═════ Working data ═════

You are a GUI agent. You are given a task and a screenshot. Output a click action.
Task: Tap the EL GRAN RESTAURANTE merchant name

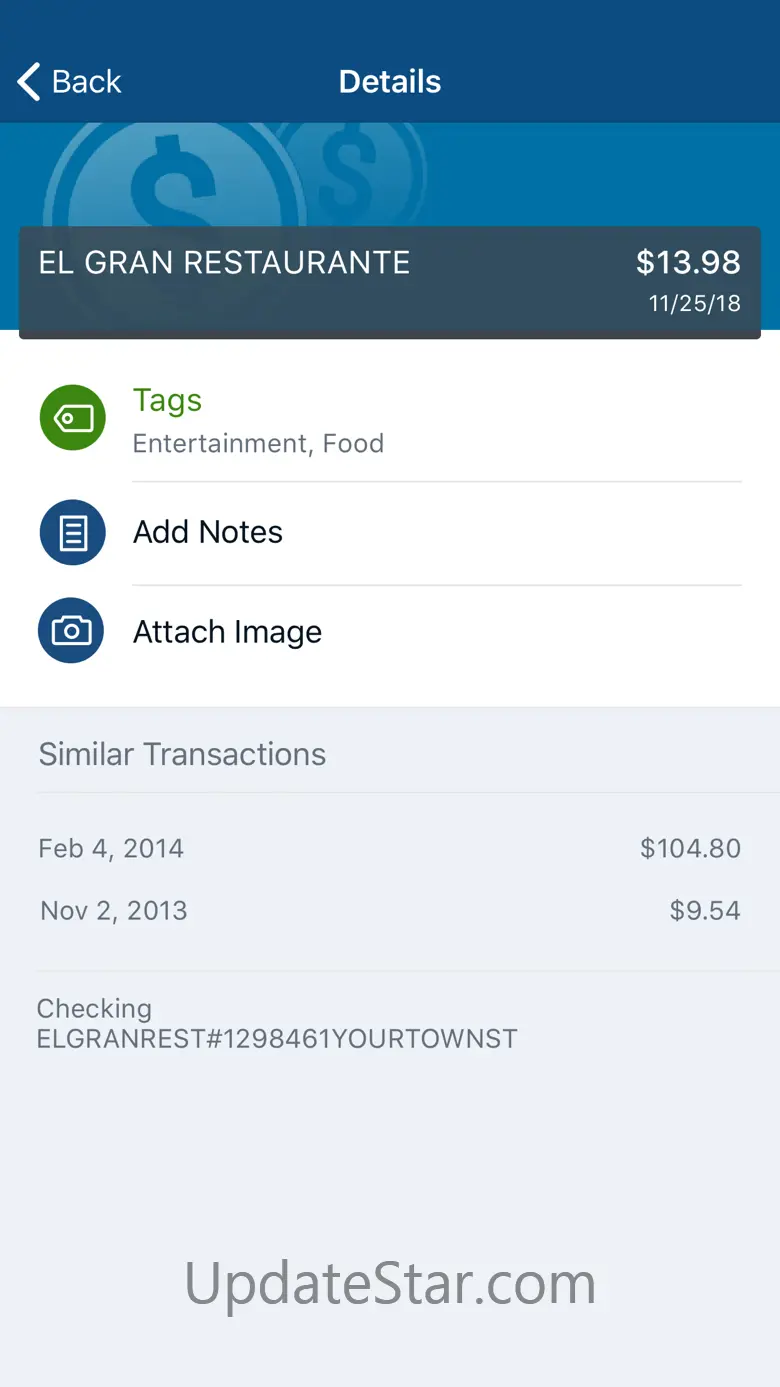pos(224,263)
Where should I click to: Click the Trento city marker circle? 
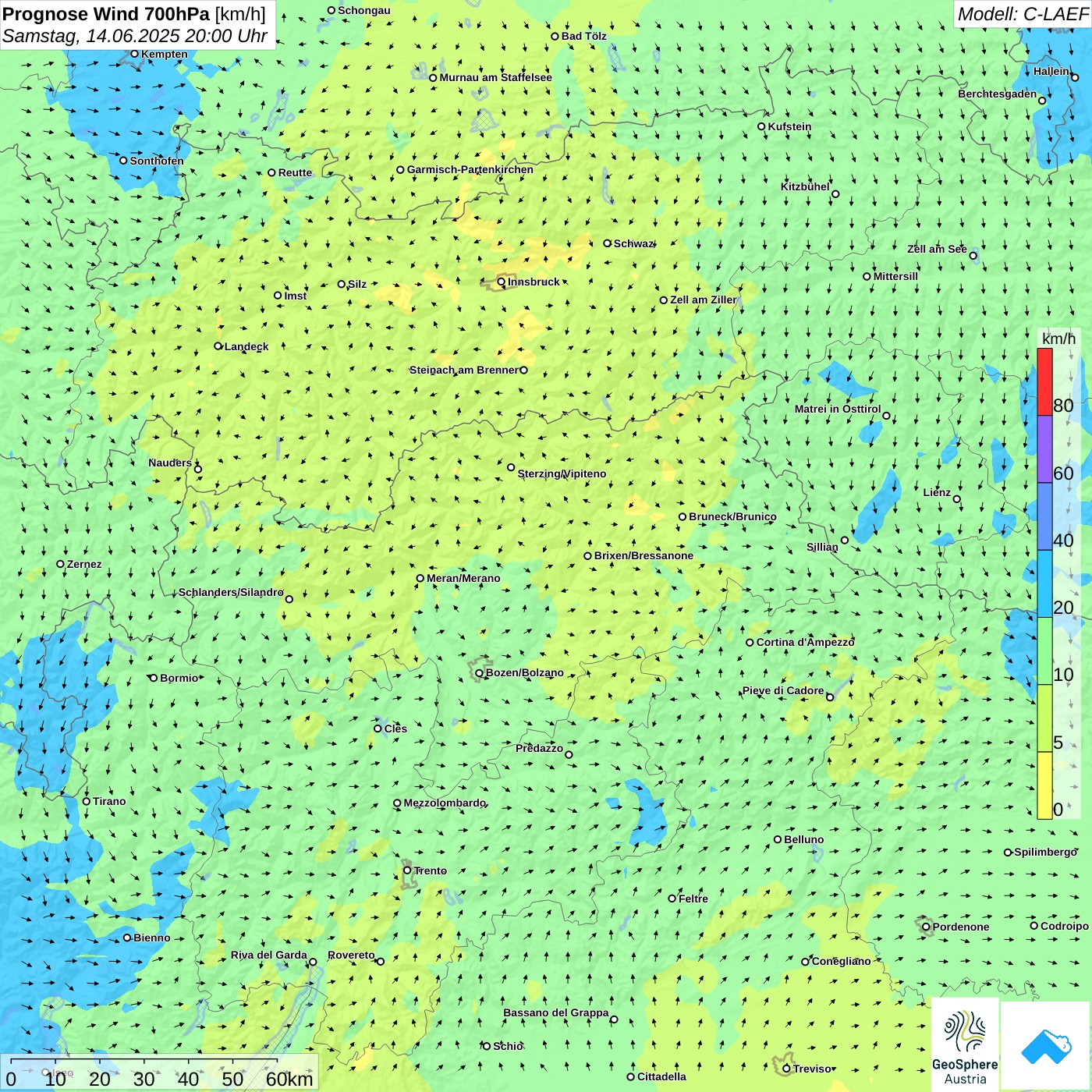tap(407, 870)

═════

● What to work on
Only the lines from the one containing "Task: Tap the" through the last line of the data belong in the copy, both included and reproduced exactly. Pictures do not.

● Solution for this task
Task: Tap the EL GRAN RESTAURANTE merchant name

pos(224,263)
Where should I click to: Click the Trento city marker circle? 
tap(407, 870)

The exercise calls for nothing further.